Why should i apologise?
Its my blog.
Anyway... Was at Zouk yesterday. Melissa got so drunk and she kept clinging on to Marcus. Poor Marcus.. He had to take care of her the whole night. Trust me.. She's not easy. She's *uhmm..* kinda big... If you know what i mean. I don't have the strength to carry her at all. So it was basically up to Marcus to keep her from falling over.
I hate it when gals get drunk. I've already made it known to EVERYONE. The next time someone gets drunk, i'll just leave him/her alone. I WILL NOT:
1) Accompany them to the toilet.
2) Hold their hair when they throw up.
3) Search high and low when they go missing.
4) Sit with them till they sober up.
5) Send them home.
I've had enough. I'm there to dance. I'm there to enjoy myself. I'm there to have a good time. I'm am NOT there to babysit people who cant handle their drinking.

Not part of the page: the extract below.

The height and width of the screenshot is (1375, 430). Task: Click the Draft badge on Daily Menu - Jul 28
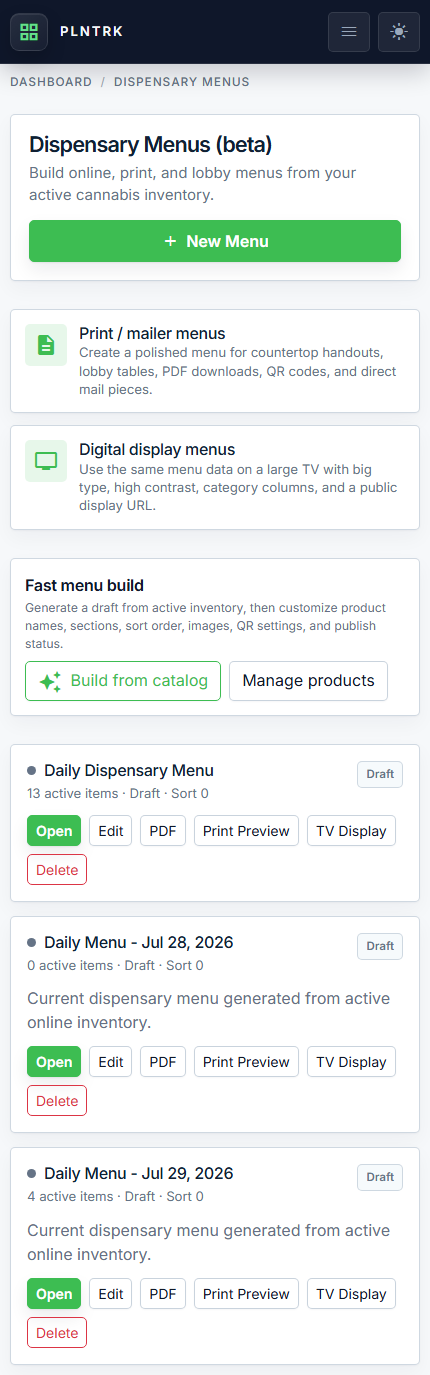click(x=380, y=946)
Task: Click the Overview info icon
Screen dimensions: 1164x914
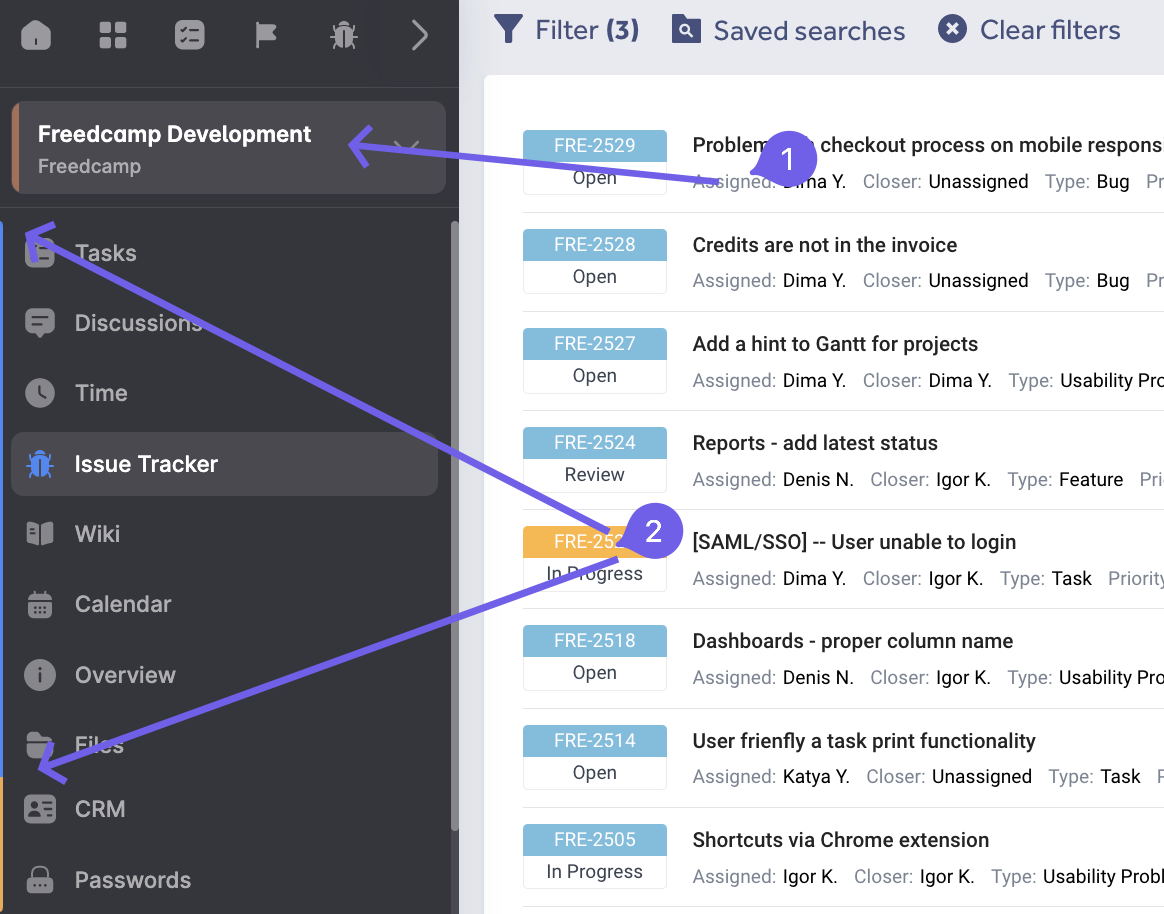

I'm sick and tired of being their mother.
I quit.
Been clubbing alot lately cause i just dunno what else to do at night nowadays. Too late for movies.. Too late for shopping.. Simply nothing to do.
I'm bored.
I get bored very easily.
I need some distractions.
Speaking of distractions.. I'm kinda caught in a cleaning frenzy lately. As my maid is no longer working for us, i've been busy washing my clothes and mopping the floor. Everytime someone asks me out, i tell them i cant go cause i have to go home and wash my clothes. I don't dare to use the washing machine cause its missing one leg
(CRIPPLED!!) and therefore makes a
HELL LOT OF NOISE when it's switched on. My only resort was to wash all my clothes.. I mean
ALL MY CLOTHES by hand.
I must say this. I'm not very good at washing my clothes. I cant seem to get them clean. I'm never sure if the bubbles are
soap bubbles or just
water bubbles.
*shrugs* I got so fed up with washing my clothes, i simply gave up and stopped using detergent.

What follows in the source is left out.